Data to use:

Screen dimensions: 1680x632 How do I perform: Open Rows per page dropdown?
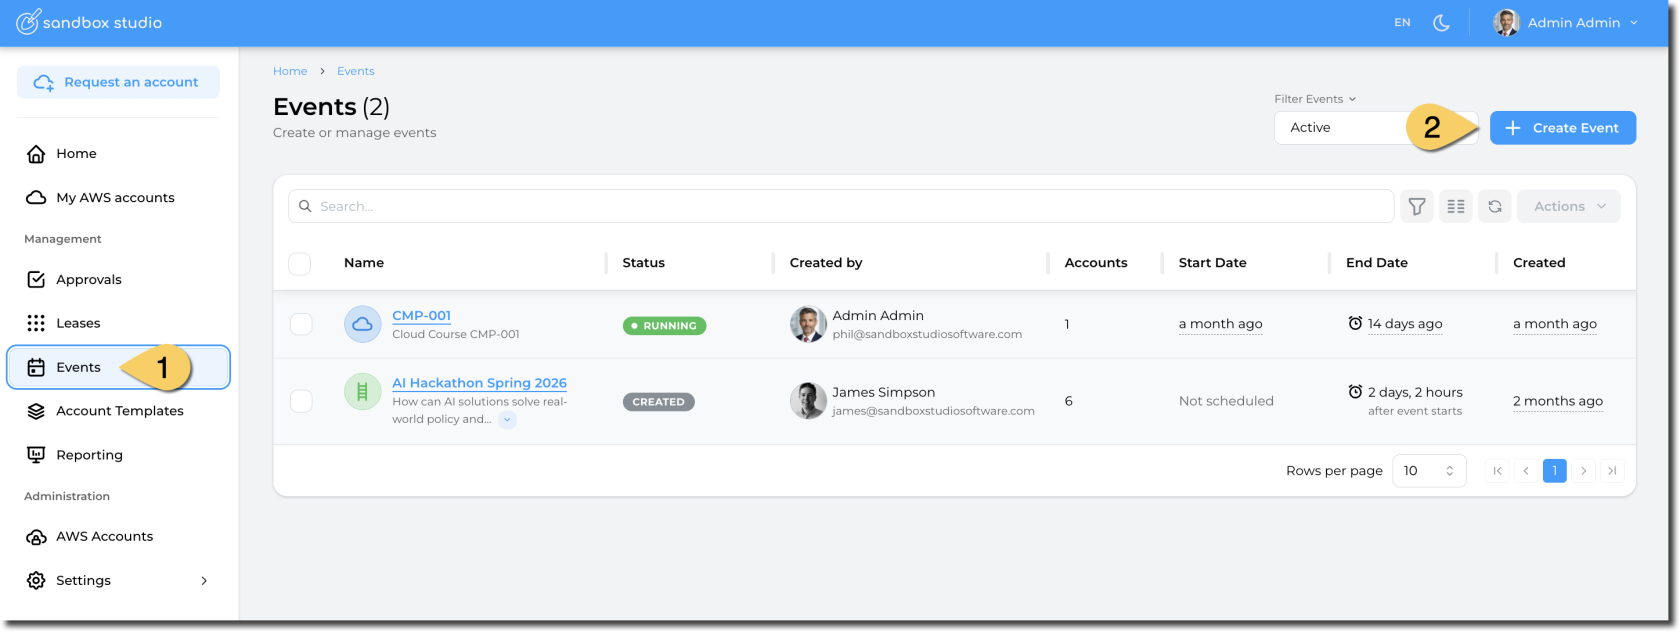coord(1428,471)
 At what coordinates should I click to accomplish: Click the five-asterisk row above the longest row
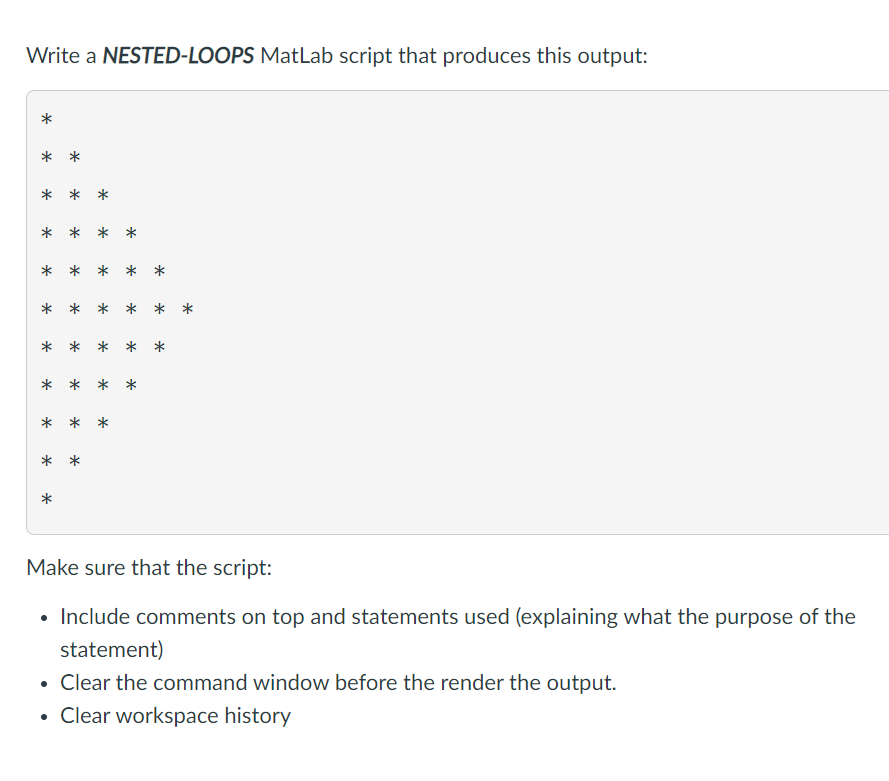(x=103, y=271)
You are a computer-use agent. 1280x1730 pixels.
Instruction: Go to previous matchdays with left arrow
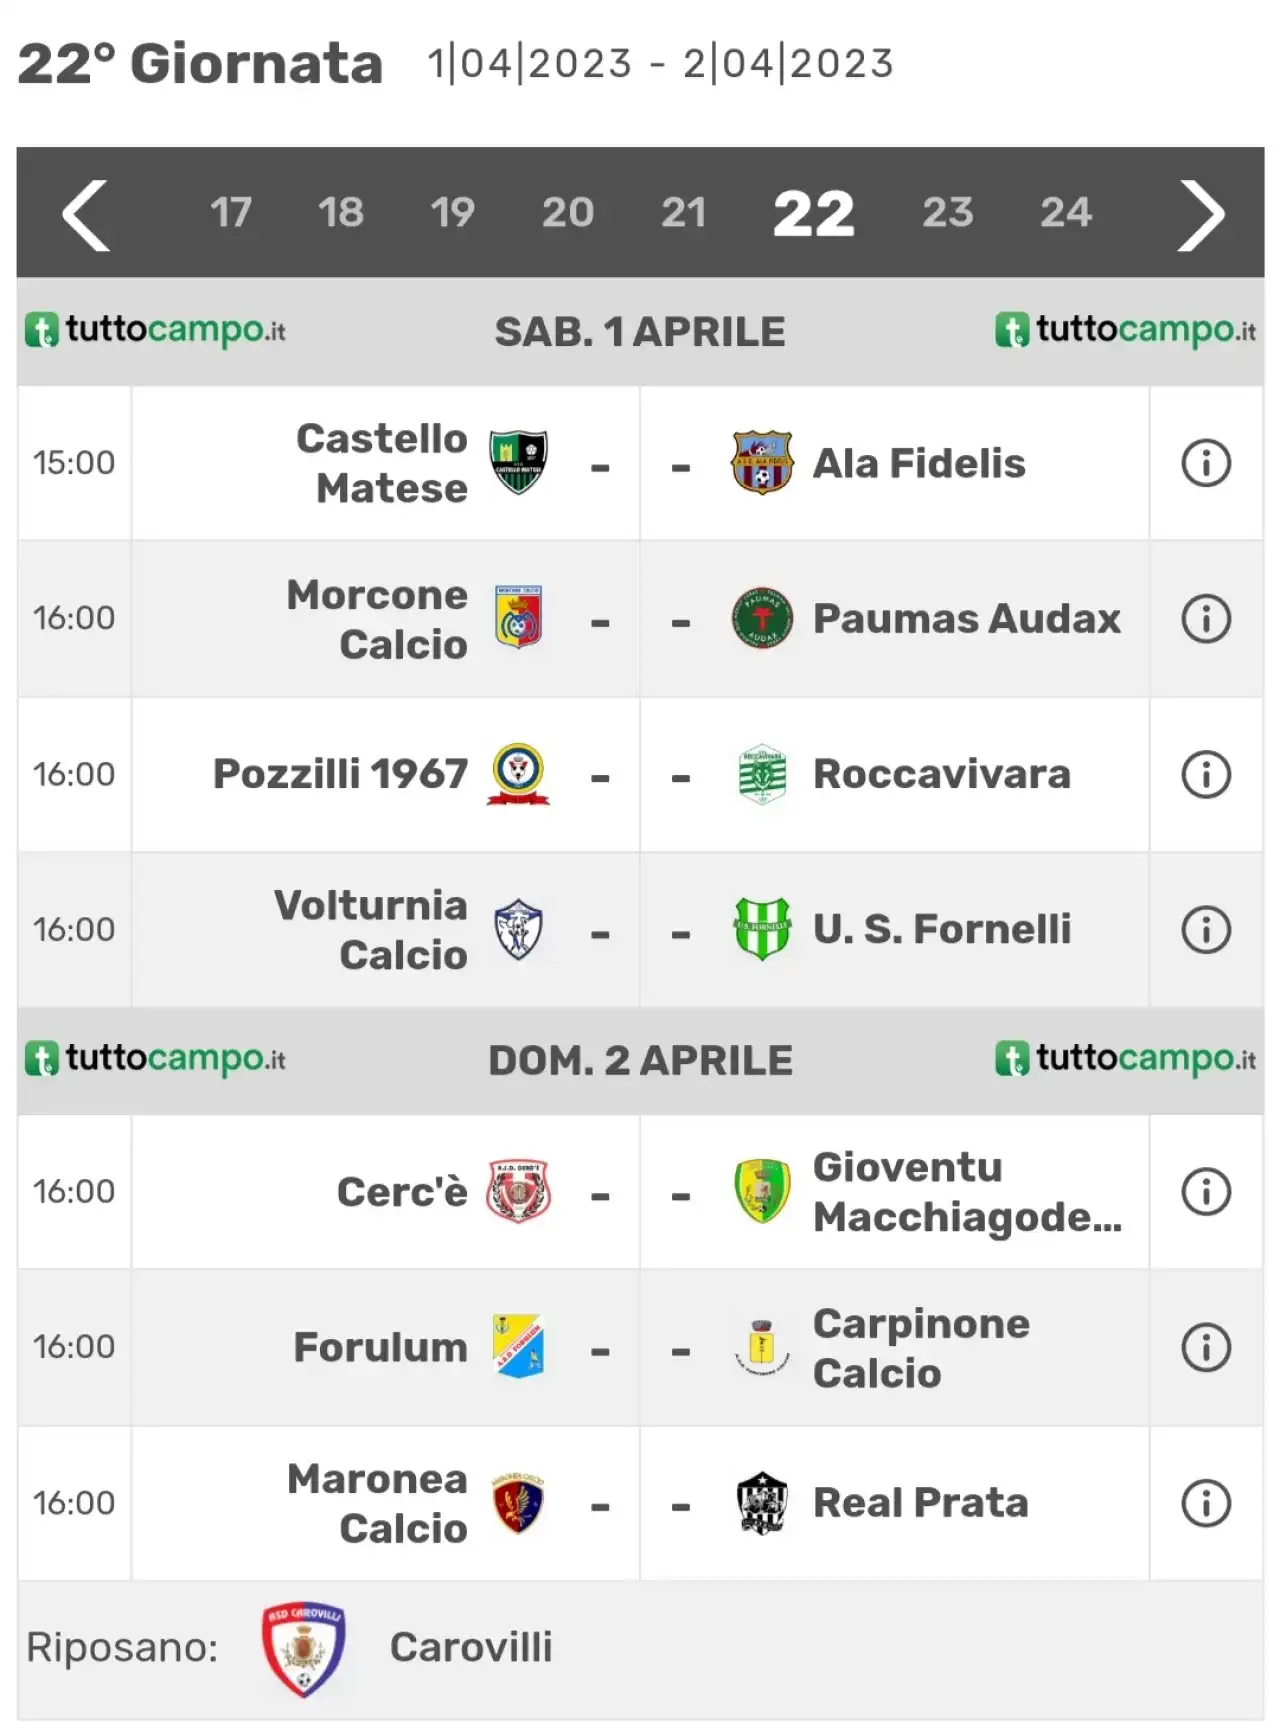(86, 214)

Problem description: A verbatim copy of every record is to be produced, and pictures are to be excluded from it.

Solution for this problem:
Screen dimensions: 1680x632 How do I perform: Open Rows per page dropdown?
coord(1428,471)
 At what coordinates should I click to accomplish: Click the five-asterisk row above the longest row
(x=103, y=271)
You are a computer-use agent. 1280x1730 pixels.
Instruction: Go to previous matchdays with left arrow
(86, 214)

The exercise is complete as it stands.